Sunday, March 11, 2012

YOU VS. THEM (LOVE OR MY ASSIGNMENT)

 
You belong to me, I belong to them….That line ran through my mind over a thousand times. I held onto one pillow, ironically we never grab two, always one pillow to hold. Was this a true representation of my own life? I could only have one, him or them. He wanted my heart, he wanted to love me, he wanted to be with me,… forever he said. How? I have an assignment. This assignment requires a lot from me so much of me that anyone in my personal space could possibly become jealous. You belong to me but I do belong to them.


I am a voice for a nation of people. I am a reason for many people. I am hope for a group of people. I come to offer pieces of freedom for people emotionally caged and in bondage. I have to save the world. I have to do my assignment. In order to be rated leading in my performance evaluation I must share my stories. What was once secrets and of privacy for me must now become public information. The thought of embarrassment is far from my mind, but he says if they have all of this from you what do I get from you? He belongs to me but I belong to them, who do I let win?

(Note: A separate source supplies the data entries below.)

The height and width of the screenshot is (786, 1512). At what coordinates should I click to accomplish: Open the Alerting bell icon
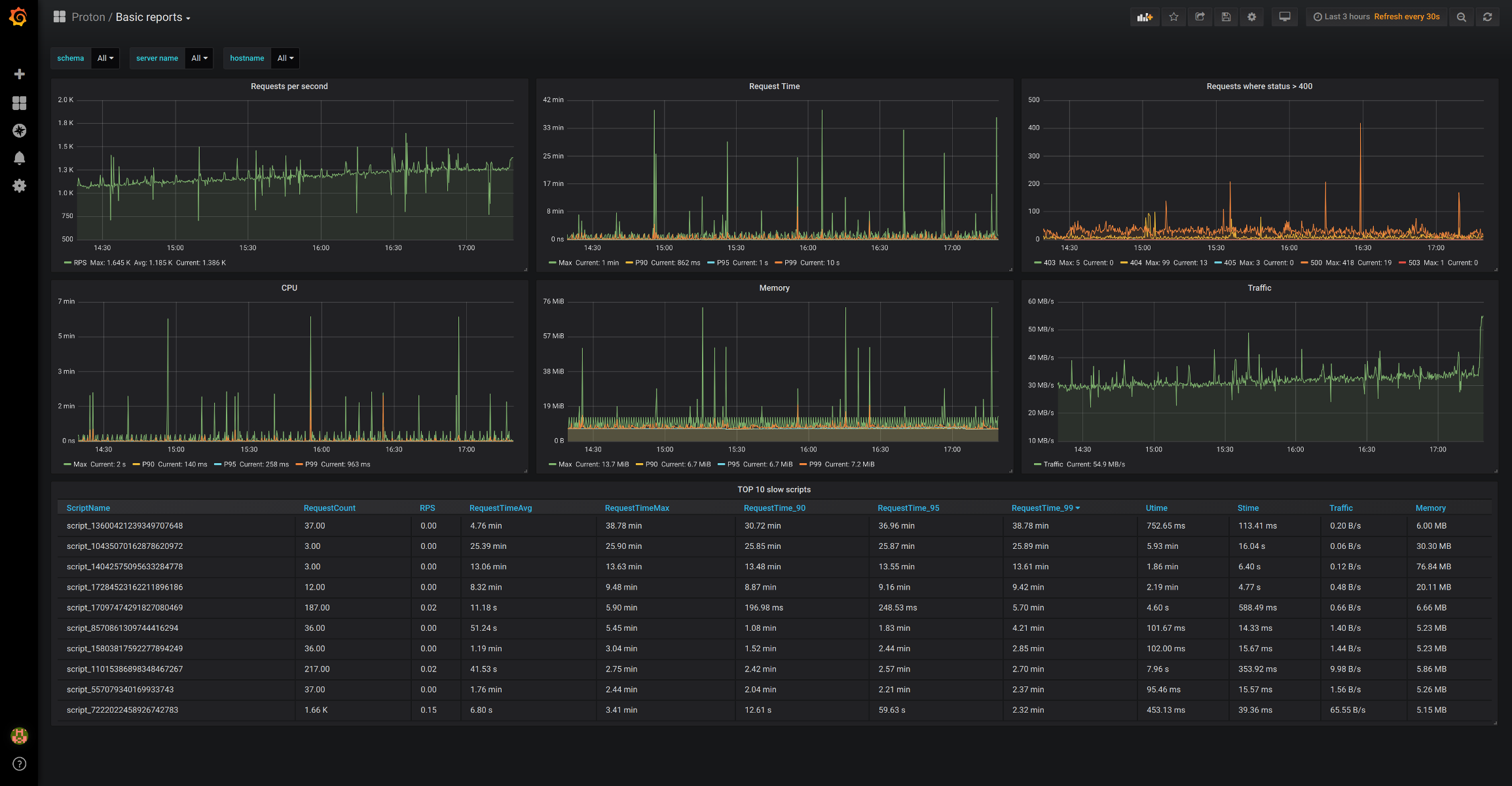pos(20,158)
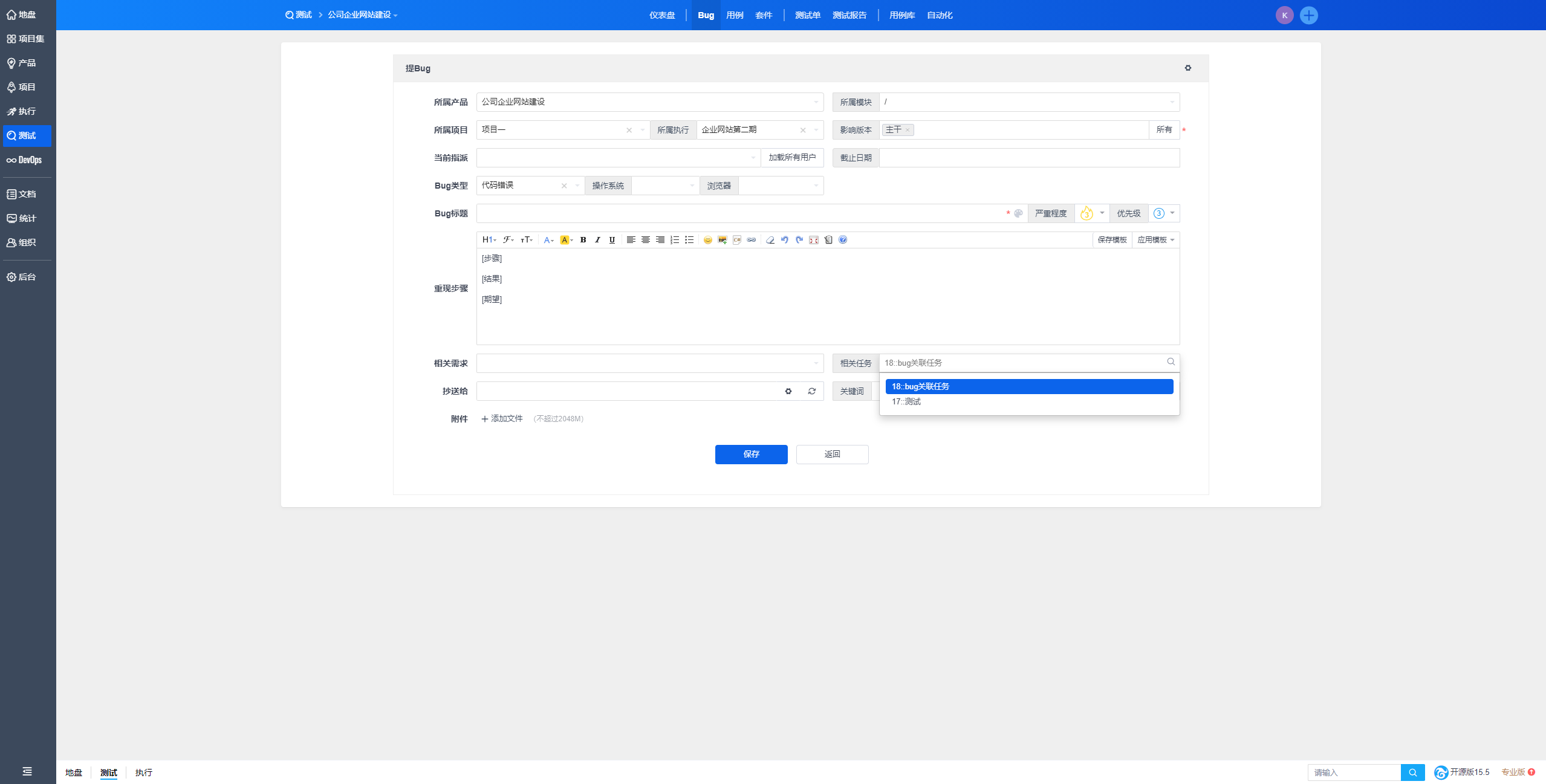
Task: Click 加载所有用户 button
Action: (791, 158)
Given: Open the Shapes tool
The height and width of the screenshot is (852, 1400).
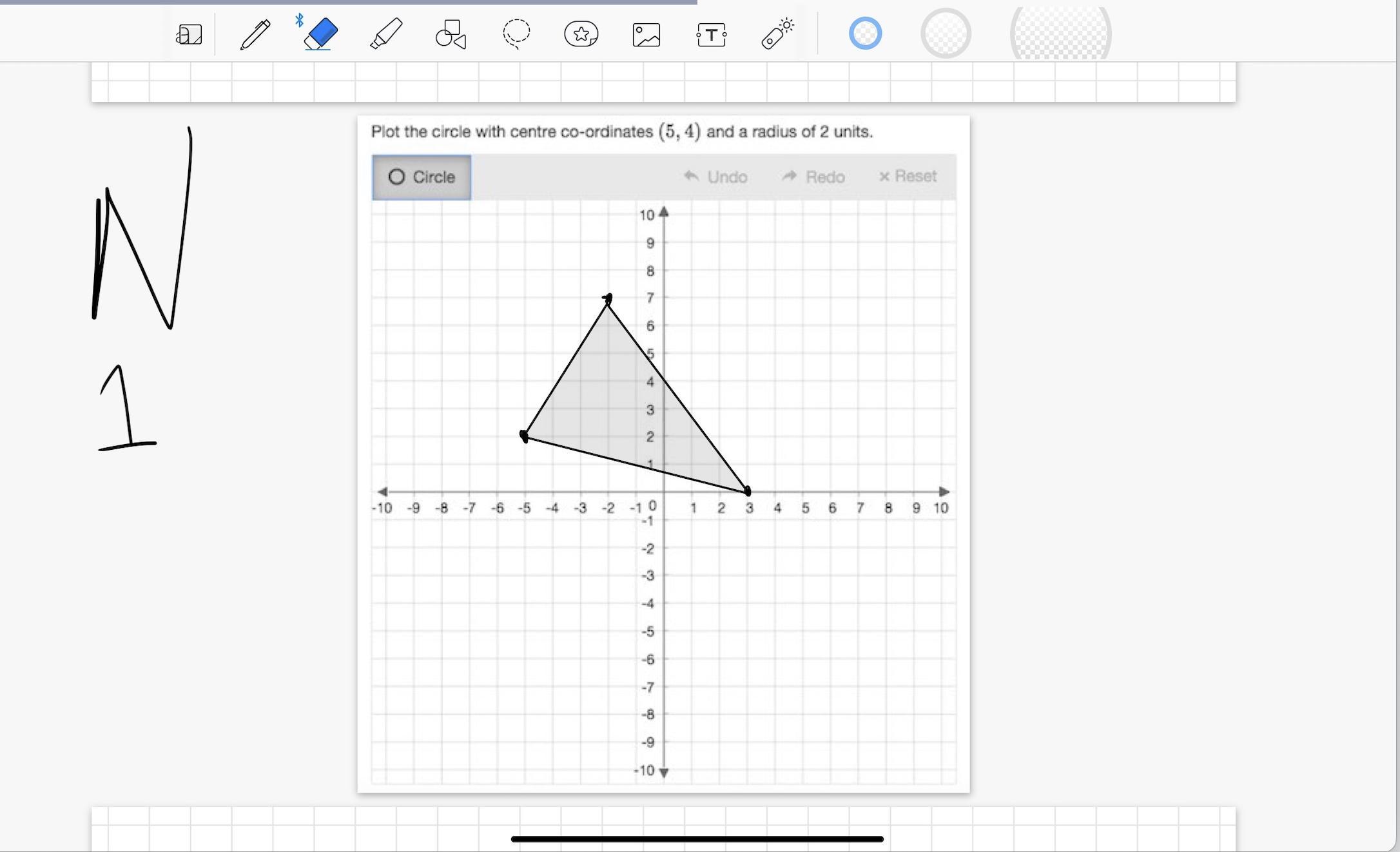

Why the very last thing we do is the very first thing we should do….PRAY! I asked God what do I do? Will I be alone? Will there ever be anyone that can handle being by my side while I try to heal the world through words. Is it truly a “You vs. Them” situation? I have to choose either the love of my life or saving the world? God spoke very clear to me and said the one I have created for you is built to handle what I sent you to do and he would be all you need him to be.